Nicotine and THC are not benign substances. They are addictive chemical compounds that disrupt the healthy development and function of the adolescent brain and body.  Nicotine and THC consumption carries numerous health consequences regardless of whether the products that contain them are smoked, dipped, chewed, eaten, or vaped.

Additionally, the addictive nature of nicotine ensures that even experimental use can lead to addiction.  Similarly, THC affects the brain’s reward system, which can lead to psychological addiction.

Regardless of the delivery device, though, there is a common denominator between smoking tobacco and/or cannabis products and vaping them.  Smoked tobacco products contain nicotine, and tobacco products that are vaped contain nicotine.  Similarly, cannabis products that are smoked contain THC, and marijuana products that are vaped contain THC.

 

Do Pay Attention to the Man Behind the Curtain

It’s only when we pull back the curtain on vaping, and shine a light on the persuasive language markers use to try to entice you to indulge in unhealthy vaping, that we can get to the truth.

Media influences across multiple outlets infuse alluring, seductive language about vaping into much of the messaging, such as the “Vape with Confidence” and “Vape to Live, Live to Vape” advertising slogans. This type of messaging is a driving force behind many peer pressure influences’ suggestions to participate in vaping.

So, we need to question everything. Perform our due diligence. Ask questions.

Is the information we’re being handed about vaping ‘factual data’ from ‘respectable sources’ or just viral marketing messaging?  For instance, which demographic do you suppose purveyors of vape products target with their cotton candy and bubble gum-flavored vape juice?

 

Act Now

When we apply our critical thinking and decision-making skills to challenge peer and media messaging, we’re better equipped to analyze influences and factor them accordingly into our entire decision-making process.

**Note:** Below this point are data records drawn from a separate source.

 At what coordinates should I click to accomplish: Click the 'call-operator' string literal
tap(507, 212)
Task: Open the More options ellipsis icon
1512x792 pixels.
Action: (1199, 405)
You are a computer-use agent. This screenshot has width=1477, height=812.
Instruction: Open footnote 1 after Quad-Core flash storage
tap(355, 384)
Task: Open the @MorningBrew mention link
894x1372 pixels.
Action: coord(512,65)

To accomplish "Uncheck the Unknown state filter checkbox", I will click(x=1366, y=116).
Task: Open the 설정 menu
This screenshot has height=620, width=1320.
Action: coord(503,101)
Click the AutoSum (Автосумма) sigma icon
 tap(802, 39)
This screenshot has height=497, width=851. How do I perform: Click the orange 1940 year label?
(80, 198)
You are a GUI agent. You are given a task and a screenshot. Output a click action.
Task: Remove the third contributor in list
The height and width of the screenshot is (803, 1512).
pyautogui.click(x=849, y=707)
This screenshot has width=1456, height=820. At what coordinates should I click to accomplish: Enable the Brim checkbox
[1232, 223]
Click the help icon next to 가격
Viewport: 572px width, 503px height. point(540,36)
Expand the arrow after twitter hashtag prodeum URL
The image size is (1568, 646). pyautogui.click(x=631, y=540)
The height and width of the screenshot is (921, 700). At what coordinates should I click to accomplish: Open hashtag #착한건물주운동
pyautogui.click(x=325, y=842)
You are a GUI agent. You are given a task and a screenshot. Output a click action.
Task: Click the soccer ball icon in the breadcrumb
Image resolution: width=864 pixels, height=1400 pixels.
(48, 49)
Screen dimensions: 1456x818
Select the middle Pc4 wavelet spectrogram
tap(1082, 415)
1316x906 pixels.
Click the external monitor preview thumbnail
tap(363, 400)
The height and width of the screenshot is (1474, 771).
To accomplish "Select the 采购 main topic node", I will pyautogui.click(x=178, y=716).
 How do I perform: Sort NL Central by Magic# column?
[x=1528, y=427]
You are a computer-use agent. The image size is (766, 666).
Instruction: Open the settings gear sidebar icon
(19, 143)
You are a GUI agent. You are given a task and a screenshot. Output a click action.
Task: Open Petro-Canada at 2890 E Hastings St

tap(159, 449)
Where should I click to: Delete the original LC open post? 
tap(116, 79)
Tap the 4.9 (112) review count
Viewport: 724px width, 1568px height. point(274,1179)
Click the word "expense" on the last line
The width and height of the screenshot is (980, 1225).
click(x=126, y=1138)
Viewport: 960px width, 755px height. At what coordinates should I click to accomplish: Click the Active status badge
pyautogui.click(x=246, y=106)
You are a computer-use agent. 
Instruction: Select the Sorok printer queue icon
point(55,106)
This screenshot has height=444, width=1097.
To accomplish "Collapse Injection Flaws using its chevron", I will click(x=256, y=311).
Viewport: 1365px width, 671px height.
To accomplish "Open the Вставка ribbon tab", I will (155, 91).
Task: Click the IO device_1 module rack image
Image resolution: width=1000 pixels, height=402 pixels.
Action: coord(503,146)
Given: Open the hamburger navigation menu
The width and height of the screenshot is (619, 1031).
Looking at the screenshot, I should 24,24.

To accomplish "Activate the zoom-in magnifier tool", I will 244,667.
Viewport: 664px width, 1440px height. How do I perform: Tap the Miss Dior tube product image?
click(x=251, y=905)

By considering the impact the choice to vape will have on our ability to keep making healthy choices and good decisions, we’ll be more inclined to deduce how vaping can impact our relationships with others.

We all have to sift through quite a lot of vaping messaging in order to unearth the few scientifically backed nuggets of truth.  Then we can flip the script mentally and move forward on our journey of making positive, healthy choices rather than engaging in negative, risky behaviors like vaping.